“It is true that if you didn’t leave me when I was rich, it wouldn’t look well for you to leave me at present,” the Princess suggested; and before Madame Grandoni could reply to this speech she said to Hyacinth, “I liked the man, your friend Muniment, so much for saying he wouldn’t come to see me. ‘What good would it do him,’ poor fellow? What good would it do him, indeed? You were not so difficult: you held off a little and pleaded obstacles, but one could see you would come down,” she continued, covering her guest with her mystifying smile. “Besides, I was smarter then, more splendid; I had on gewgaws and suggested worldly lures. I must have been more attractive. But I liked him for refusing,” she repeated; and of the many words she uttered that evening it was these that made most impression on Hyacinth. He remained for an hour after tea, for on rising from the table she had gone to the piano (she had not deprived herself of this resource, and had a humble instrument, of the so-called ‘cottage’ kind) and begun to play in a manner that reminded him of her playing the day of his arrival at Medley. The night had grown close, and as the piano was in the front room he opened, at her request, the window that looked into Madeira Crescent. Beneath it assembled the youth of both sexes, the dingy loiterers who had clustered an hour before around the hurdy-gurdy. But on this occasion they did not caper about; they remained still, leaning against the area-rails and listening to the wondrous music. When Hyacinth told the Princess of the spell she had thrown upon them she declared that it made her singularly happy; she added that she was really glad, almost proud, of her day; she felt as if she had begun to do something for the people. Just before he took leave she encountered some occasion for saying to him that she was certain the man in Audley Court wouldn’t come; and Hyacinth forbore contradict her, because he believed that in fact he wouldn’t.

XXXIV

How right she had been to say that Lady Aurora would probably be fascinated at first was proved the first time Hyacinth went to Belgrave Square, a visit he was led to pay very promptly, by a deep sense of the obligations under which her ladyship had placed him at the time of Pinnie’s death. The circumstances in which he found her were quite the same as those of his visit the year before; she was spending the unfashionable season in her father’s empty house, amid a desert of brown holland and the dormant echoes of heavy conversation. He had seen so much of her during Pinnie’s illness that he felt (or had felt then) that he knew her almost intimately—that they had become real friends, almost comrades, and might meet henceforth without reserves or ceremonies; yet she was as fluttered and awkward as she had been on the other occasion: not distant, but entangled in new coils of shyness and apparently unmindful of what had happened to draw them closer. Hyacinth, however, always liked extremely to be with her, for she was the person in the world who quietly, delicately, and as a matter of course treated him most like a gentleman. She had never said the handsome, flattering things to him that had fallen from the lips of the Princess, and never explained to him her view of him; but her timid, cursory, receptive manner, which took all sorts of equalities for granted, was a homage to the idea of his refinement. It was in this manner that she now conversed with him on the subject of his foreign travels; he found himself discussing the political indications of Paris and the Ruskinian theories of Venice, in Belgrave Square, quite like one of the cosmopolites bred in that region. It took him, however, but a few minutes to perceive that Lady Aurora’s heart was not in these considerations; the deferential smile she bent upon him, while she sat with her head thrust forward and her long hands clasped in her lap, was slightly mechanical, her attitude perfunctory. When he gave her his views of some of the arrière-pensées of M. Gambetta (for he had views not altogether, as he thought, deficient in originality), she did not interrupt, for she never interrupted; but she took advantage of his first pause to say, quickly, irrelevantly, “Will the Princess Casamassima come again to Audley Court?”
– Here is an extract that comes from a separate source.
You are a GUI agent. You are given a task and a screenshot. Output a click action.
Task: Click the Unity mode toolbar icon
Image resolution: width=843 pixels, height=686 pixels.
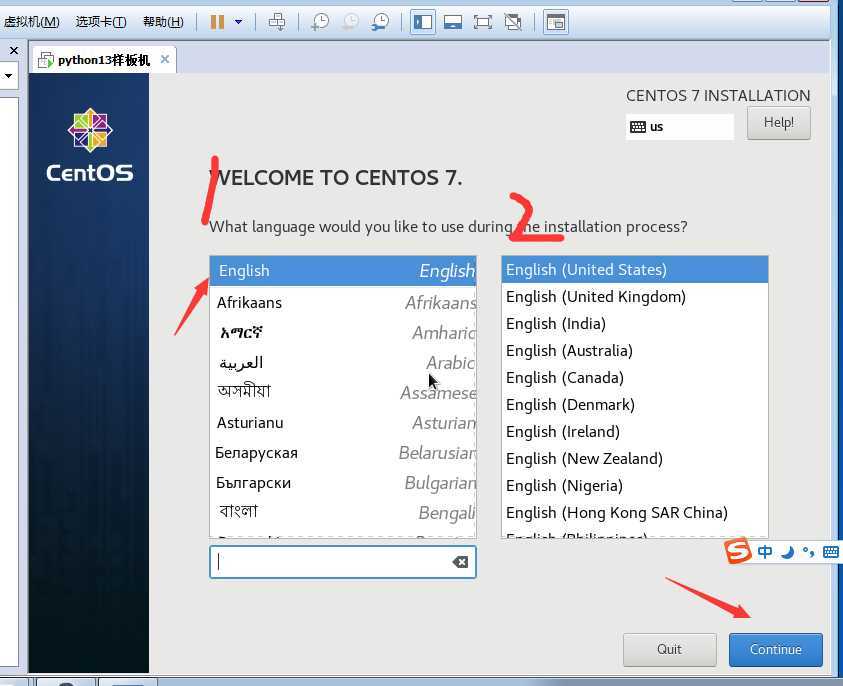(x=513, y=22)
“I have no doubt she will come again, if they would like her to.”

“I do hope she will. She is very wonderful,” Lady Aurora continued.

“Oh, yes, she is very wonderful. I think she gave Rosy pleasure,” said Hyacinth.
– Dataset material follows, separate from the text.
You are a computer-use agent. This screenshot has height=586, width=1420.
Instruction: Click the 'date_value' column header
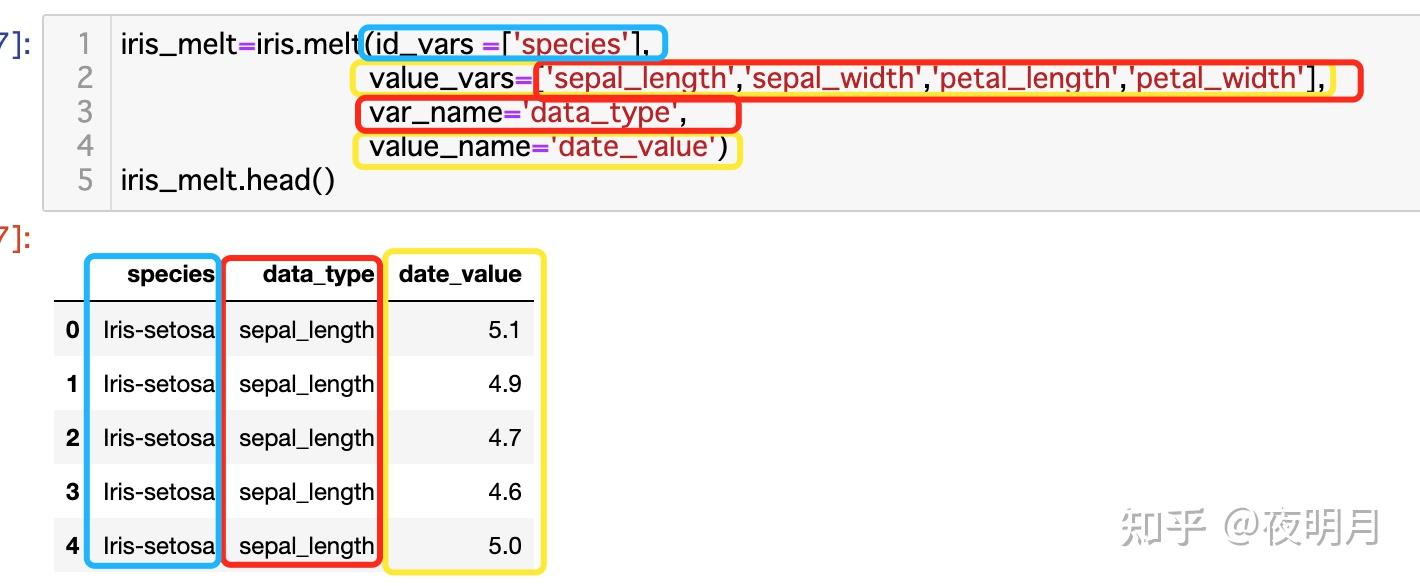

“Rosy can talk of nothing else. It would really do her great good to see the Princess again. Don’t you think she is different from anybody that one has ever seen?” But her ladyship added, before waiting for an answer to this, “I liked her quite extraordinarily.”

“She liked you just as much. I know it would give her great pleasure if you should go to see her.”
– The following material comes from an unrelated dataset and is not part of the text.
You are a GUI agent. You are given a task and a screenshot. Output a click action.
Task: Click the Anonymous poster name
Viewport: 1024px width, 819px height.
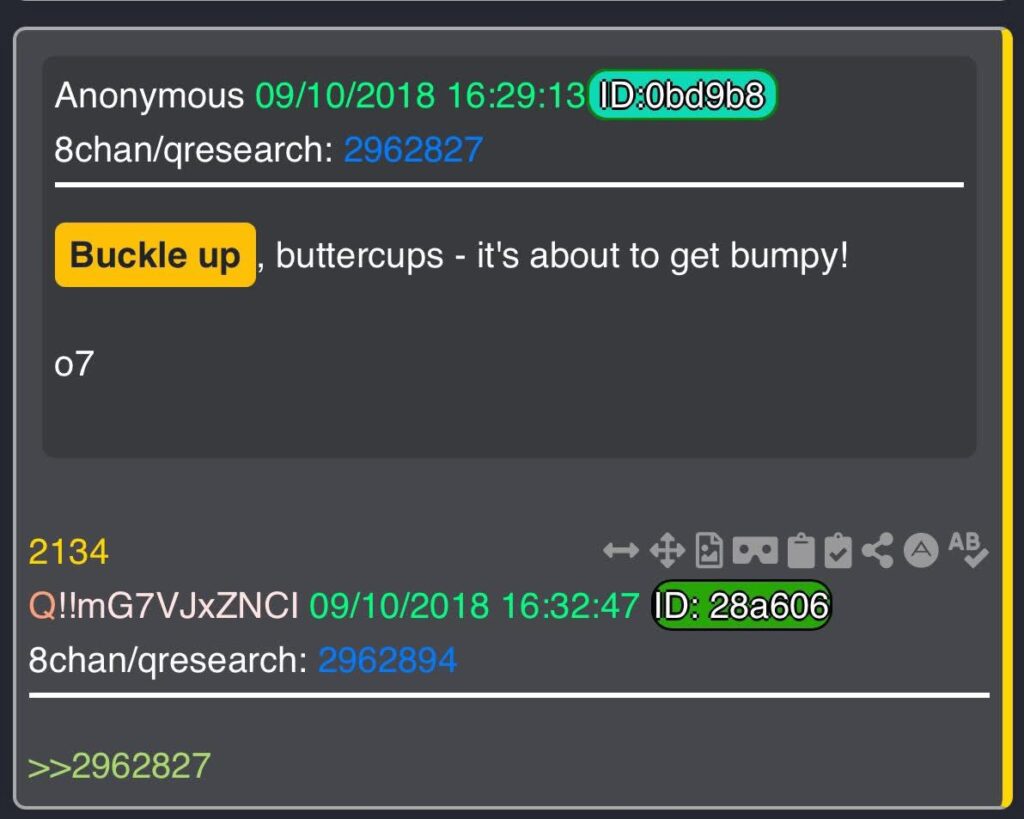[x=150, y=95]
“Fancy!” exclaimed Lady Aurora; but she instantly obtained the Princess’s address from Hyacinth, and made a note of it in a small, shabby book. She mentioned that the card the Princess had given her in Camberwell proved to contain no address, and Hyacinth recognised that vagary—the Princess was so off-hand. Then she said, hesitating a little, “Does she really care for the poor?”

“If she doesn’t,” the young man replied, “I can’t imagine what interest she has in pretending to.”